I first mentioned a Mad Dog Media website in a 1997 column:
My very own Mad Dog Media Web site lets me slip the leash of conventional publishing and run at large, watering all and sundry with no regard whatsoever for the dictates of good taste or profit margin. Stuff that no one in his or her right mind would publish finds a home here.
—Patrick O’Grady, “Mad Dog Unleashed,” Bicycle Retailer and Industry News
In addition to wanting my own pot to piss in, there was an issue with boredom. The hours can pass very slowly indeed when you’re perched on a rocky hillside 10 miles from a town with no stop lights, more cows than people, and more churches than bars. I was traveling less than I had been when Herself and I did our first tour of Bibleburg in the early Nineties. Back then I’d dash off to Boulder to help VeloNews and Inside Triathlon with production, or venture further afield to cover races, trade shows, whatever. And the races were a lot closer when we lived on the Front Strange. Moving to Crusty County added about 150 miles to every round trip, so I made fewer of them.
Finally, the Crusty County cycling community was basically me, myself, and I. The Voices needed more of an audience than that.
So, yeah: Blogging. My toolkit included (in addition to the attitude and analog-publication experience): PageSpinner, Netscape Navigator, Photoshop, and Fetch; a series of analog and early digital cameras from Pentax, Canon, Sony and Epson; and Macs of various shapes and sizes, among them one of the ill-considered MacClones, a Power Computing PowerBase 200 that I described as “possessed by devils,” because it was.
I taught myself some extremely basic HTML and bounced the blog around those bush-league ISPs before killing off that model in February 2000 (bloggery from the remainder of that year and all of 2001 has gone walkabout); sampled just about every free prefab blogging package available; even tried a self-hosted WordPress build for a while. Then you lot decided you wanted to be able to comment on posts, and on comments, and on comments about the comments, and the simplest way to get all that was to hand the whole shebang over to WordPress.com.
So here we are.
It’s been a fair amount of labor just to run my mouth to no particular purpose for 26 years. But unlike a lot of other refugees from straight journalism, I never thought about trying to make it pay, not really. That would’ve added a whole new degree of difficulty: charging a membership fee; selling advertising; signing up with (and giving a cut to) Patreon, Medium, or Substack; doing some tip-jar beggary like Charles Pelkey and I did for Live Update Guy; and relentlessly self-promoting on social media (“Hey, lookit me, lookit me, LOOKIT ME!!!”).

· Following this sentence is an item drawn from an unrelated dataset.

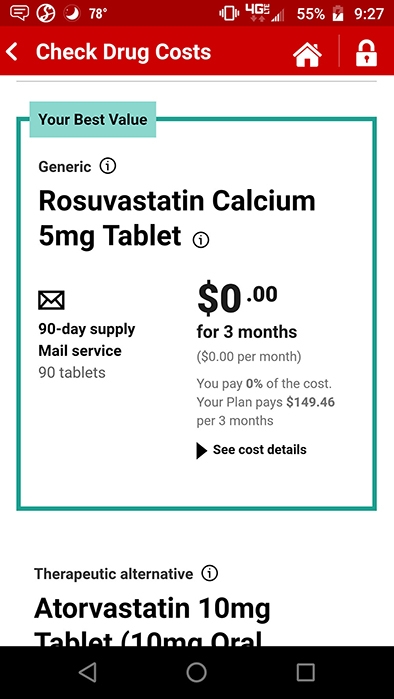
Task: Expand See cost details triangle
Action: [x=201, y=451]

Anyway, I was already earning something resembling a living by acting the fool for VeloNews, BRAIN, Adventure Cyclist, and anyone else who could stand the gaff and write a check that wouldn’t bounce. And some days that could really feel like work. I felt that if I started to charge admission to the blog, it would turn into a job, and I already knew how that sort of thing ended. Badly.

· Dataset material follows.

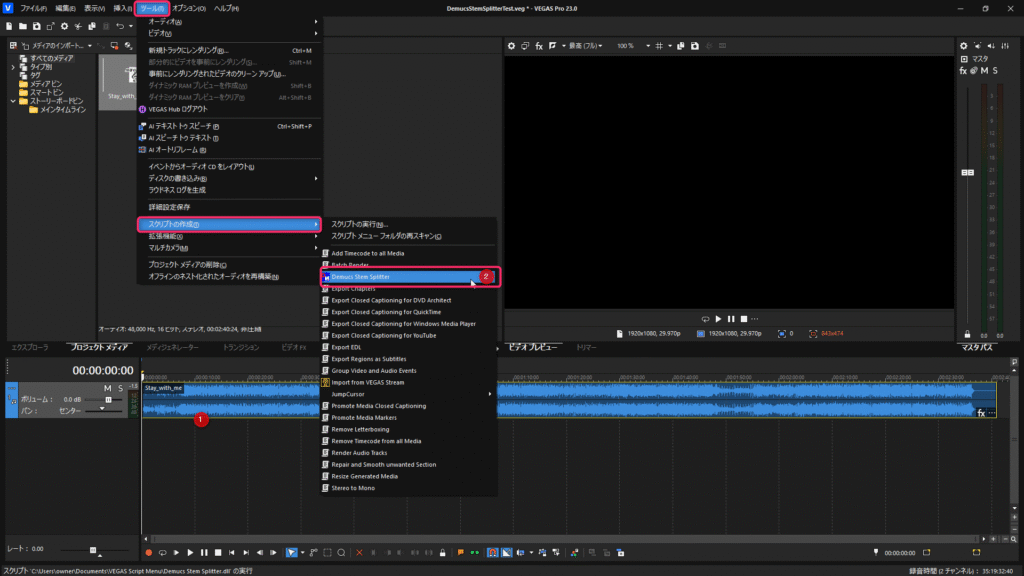This screenshot has height=576, width=1024.
Task: Save project using the toolbar disk icon
Action: coord(37,25)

I may not get paid for this, but I derive other benefits from the work. It keeps me engaged with the world, however distasteful that may be at times. Some people like it, and even say so, in public. And it keeps the rust off this old pen that some folks think is mightier than the sword, possibly because they’ve never fallen afoul of an angry dude with a sword.
At times blogging feels like a training ride on the bike, taking photos that never make it out of the iPhone, or thumb-fingering my way around some John Prine tune on the guitar. How do you get to Carnegie Hall, or anywhere else? Practice, practice, practice.
I’ve been practicing bloggery for a quarter-century now. Who knows? One of these years I might just get it right.